(Saved data entries)

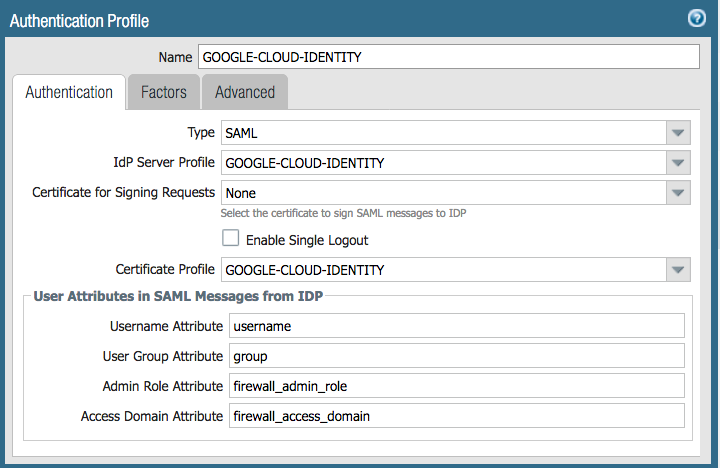Open the IdP Server Profile dropdown arrow

[678, 163]
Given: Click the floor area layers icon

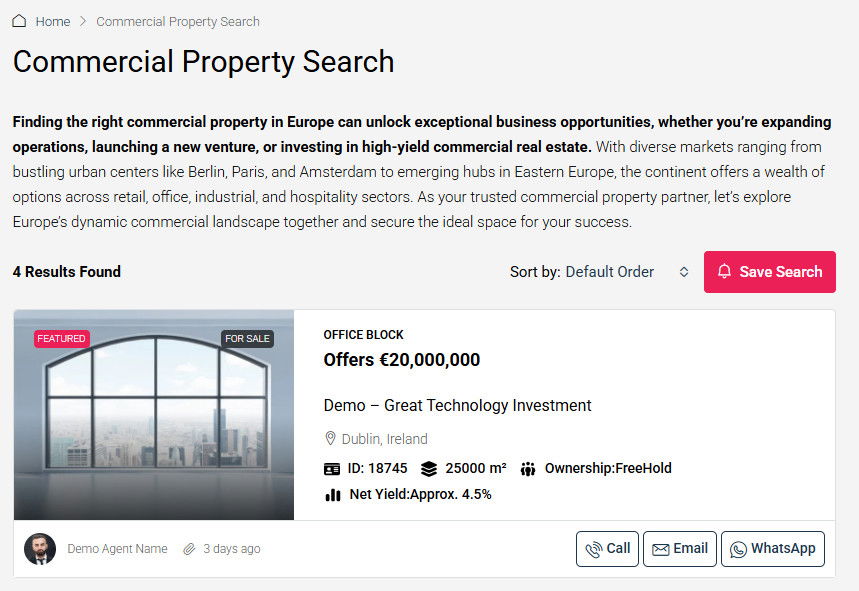Looking at the screenshot, I should click(429, 468).
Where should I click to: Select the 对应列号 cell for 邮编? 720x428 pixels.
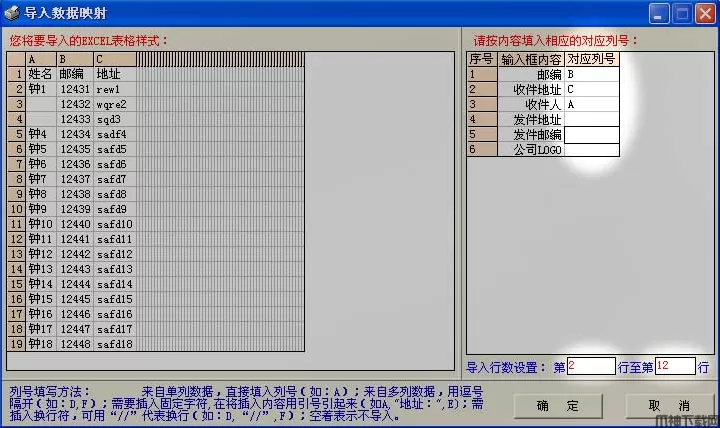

- WHAT YOU HAVE TO DO
Omit the pictures and please write out exactly the lines between the one containing "Given: Click the floor area layers icon" and the last line of the entries, both included.

- COMPLETED TASK
Given: Click the floor area layers icon

Looking at the screenshot, I should click(429, 468).
Where should I click to: Select the 对应列号 cell for 邮编? 720x428 pixels.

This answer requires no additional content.